Mulher gestante. Foto: Pexels
O Sistema Único de Saúde (SUS) vai disponibilizar uma nova vacina para gestantes, garantindo proteção aos bebês contra o vírus sincicial respiratório (VSR).
A Comissão de Incorporação de Tecnologias no SUS (Conitec) aprovou a inclusão do imunizante Abrysvo na quinta-feira, 13 de fevereiro.
O Programa Nacional de Imunizações, do Ministério da Saúde, será responsável por definir o formato e o calendário da vacinação.
O vírus sincicial respiratório é o principal causador da bronquiolite, inflamação dos bronquíolos, estruturas que conduzem o oxigênio até os alvéolos pulmonares.
A doença pode se manifestar de forma grave em crianças de até dois anos e em idosos, levando à dificuldade respiratória e, em casos mais severos, à morte.
Dados do último boletim Infogripe, da Fiocruz, mostram que, neste ano, houve 370 casos confirmados de Síndrome Respiratória Aguda Grave e oito mortes. A transmissão do vírus se intensifica no inverno, período em que os casos e óbitos aumentam, principalmente entre bebês.
Testes conduzidos pela fabricante Pfizer com cerca de 7 mil gestantes demonstraram que a vacina tem 82,4% de eficácia na prevenção de casos graves em bebês de até três meses e 70% até os seis meses de idade.
A vacinação durante a gestação induz a produção de anticorpos pela mãe, que são transferidos ao feto, garantindo proteção desde o nascimento.
A Agência Nacional de Vigilância Sanitária (Anvisa) aprovou a Abrysvo para uso no Brasil no ano passado. Atualmente, a vacina já está disponível na rede particular de saúde.
A Pfizer recomenda a aplicação de uma dose por gestação, entre a 24ª e a 36ª semana. Embora também seja indicada para idosos, esse público não foi contemplado na decisão da Conitec.

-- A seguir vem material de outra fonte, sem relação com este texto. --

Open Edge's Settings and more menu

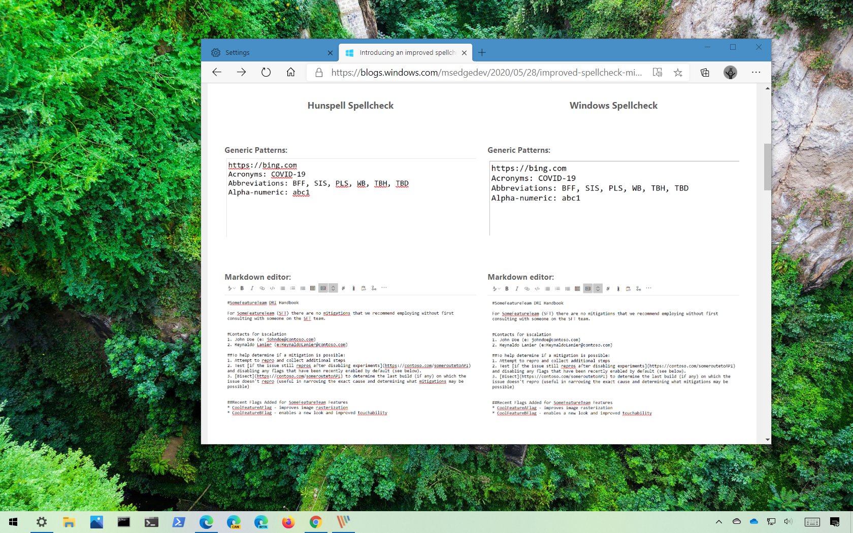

A presidente da Sociedade Brasileira de Imunizações, Mônica Levi, destaca os benefícios da nova vacina para a saúde infantil.
“Vai diminuir a necessidade de consultas em emergência, internações, UTI, intubação e também o número de mortes. Além disso, há impactos de longo prazo. Após a primeira infecção pelo VSR, algumas crianças podem apresentar chiado no peito recorrente, desencadeado por infecções virais. Algumas desenvolvem asma, enquanto outras sofrem com episódios frequentes de broncoespasmo devido às alterações causadas pelo vírus na árvore brônquica.”

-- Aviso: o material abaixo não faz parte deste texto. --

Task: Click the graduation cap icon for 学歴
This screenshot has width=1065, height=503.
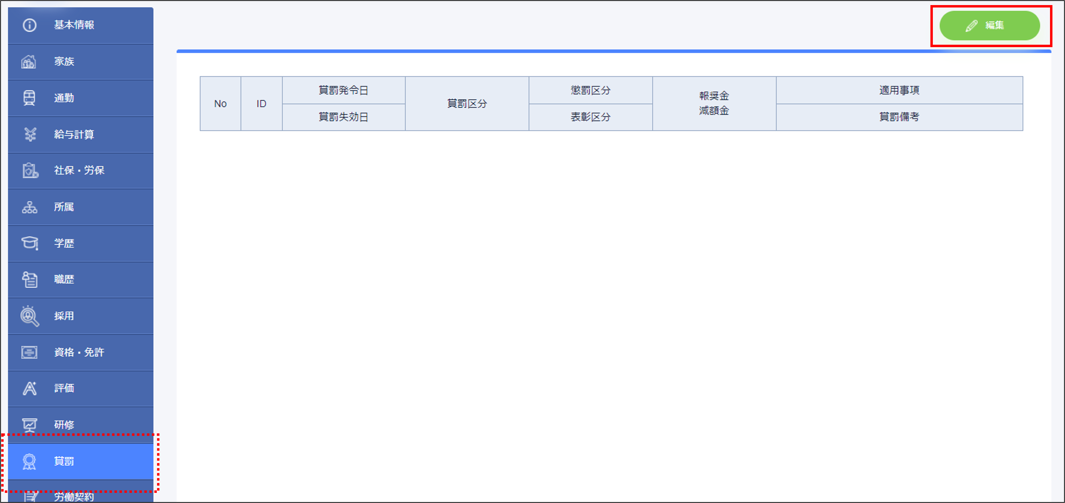Action: (x=30, y=243)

A Conitec também aprovou a incorporação de uma nova tecnologia voltada para bebês prematuros: o anticorpo monoclonal nirsevimabe.
Diferente das vacinas, esse medicamento não estimula a produção de anticorpos pelo organismo, mas age como um defensor pronto para evitar a disseminação do vírus. Por isso, é aplicado apenas em bebês prematuros ou com o sistema imunológico vulnerável.